Predicting Coronary Heart Disease

This tutorial will discuss how to build classification model and how to evaluate a model.

Topics covered in this tutorial

  • Basic exploration of data before building models
  • Encoding categorical features
  • Splitting datasets into train and test datasets
  • Build a Logistics Regression Model
  • How logit funtion, log odds, odds and probabilities are related
  • How to find probabilities from the logistic model
  • Find overall accuracy of the model
  • Understand Confusion matrix
  • Understand TPR, FPR, Precision, Recall, Sensitivity & Speficity
  • Understand ROC and how it is used
  • Find optimal Cutoff probability

Here is an intersting problem of understanding what factors contribute to CHD and can CHD be predicted by building an analytical model.

The next two sections will introduce some basics of CHD, where the dataset is derived from and what are the attributes available in the dataset.

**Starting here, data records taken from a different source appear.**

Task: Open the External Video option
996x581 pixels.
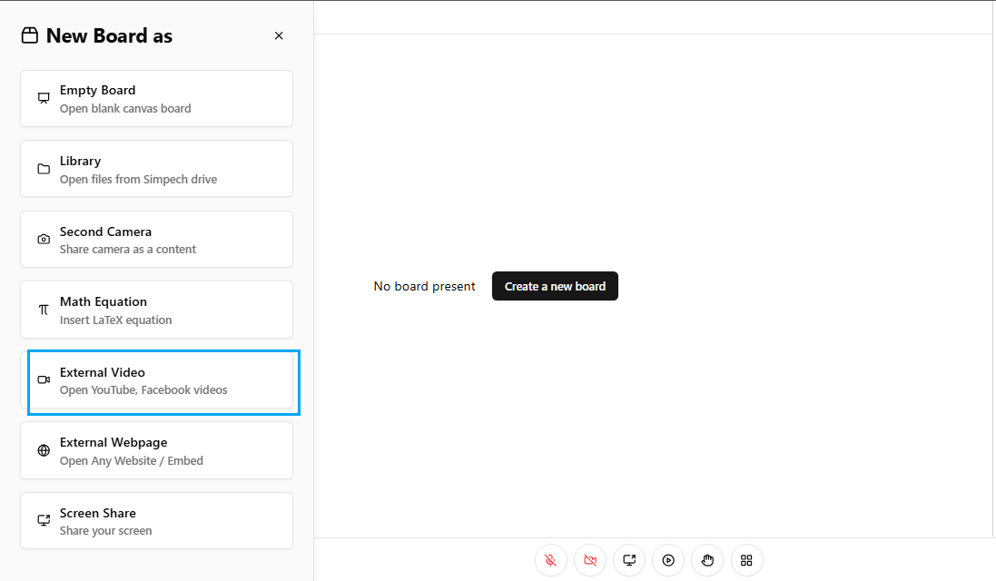Action: tap(163, 381)
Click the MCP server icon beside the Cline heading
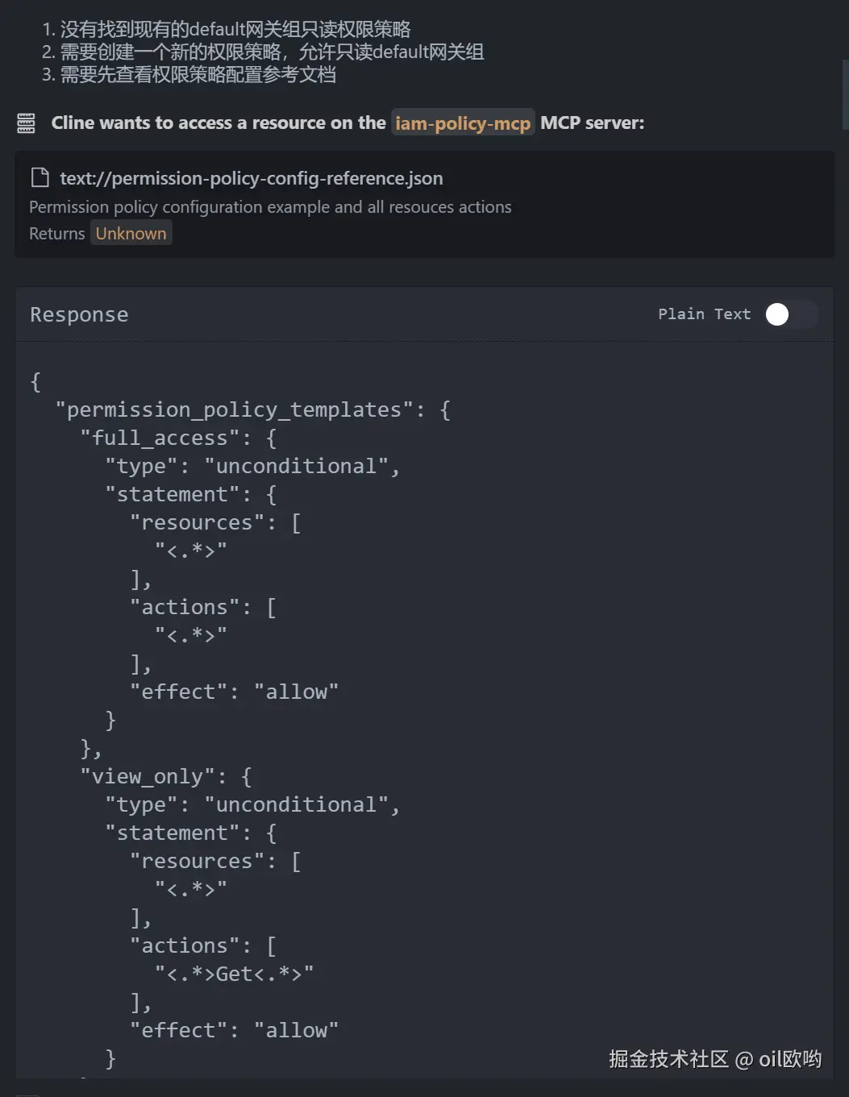The height and width of the screenshot is (1097, 849). pyautogui.click(x=26, y=123)
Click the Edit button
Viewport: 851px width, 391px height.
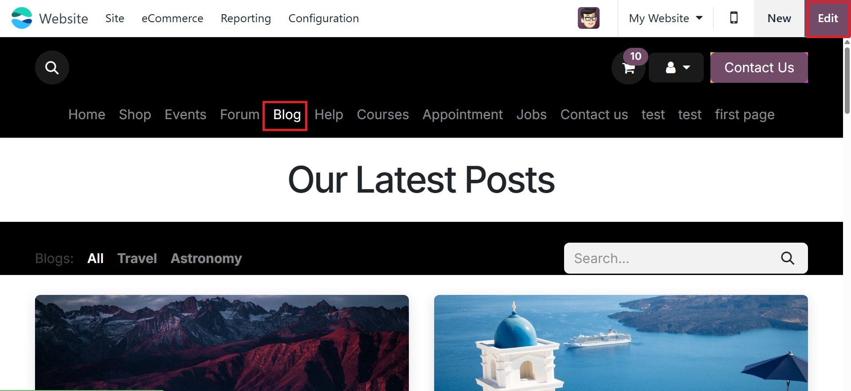point(828,18)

What is coronary heart disease?

Coronary heart disease (CHD) is when your coronary arteries (the arteries that supply your heart muscle with oxygen-rich blood) become narrowed by a gradual build-up of fatty material within their walls. These arteries can become narrowed through build-up of plaque, which is made up of cholesterol and other substances. Narrowed arteries can cause symptoms, such as chest pain (angina), shortness of breath, and fatigue.

Dataset Description

Data is avaialable at: http://statweb.stanford.edu/~tibs/ElemStatLearn/datasets/ And header informtion is available at: http://statweb.stanford.edu/~tibs/ElemStatLearn/datasets/SAheart.info.txt

A retrospective sample of males in a heart-disease high-risk region of the Western Cape, South Africa. There are roughly two controls per case of CHD. Many of the CHD positive men have undergone blood pressure reduction treatment and other programs to reduce their risk factors after their CHD event. In some cases the measurements were made after these treatments. These data are taken from a larger dataset, described in Rousseauw et al, 1983, South African Medical Journal.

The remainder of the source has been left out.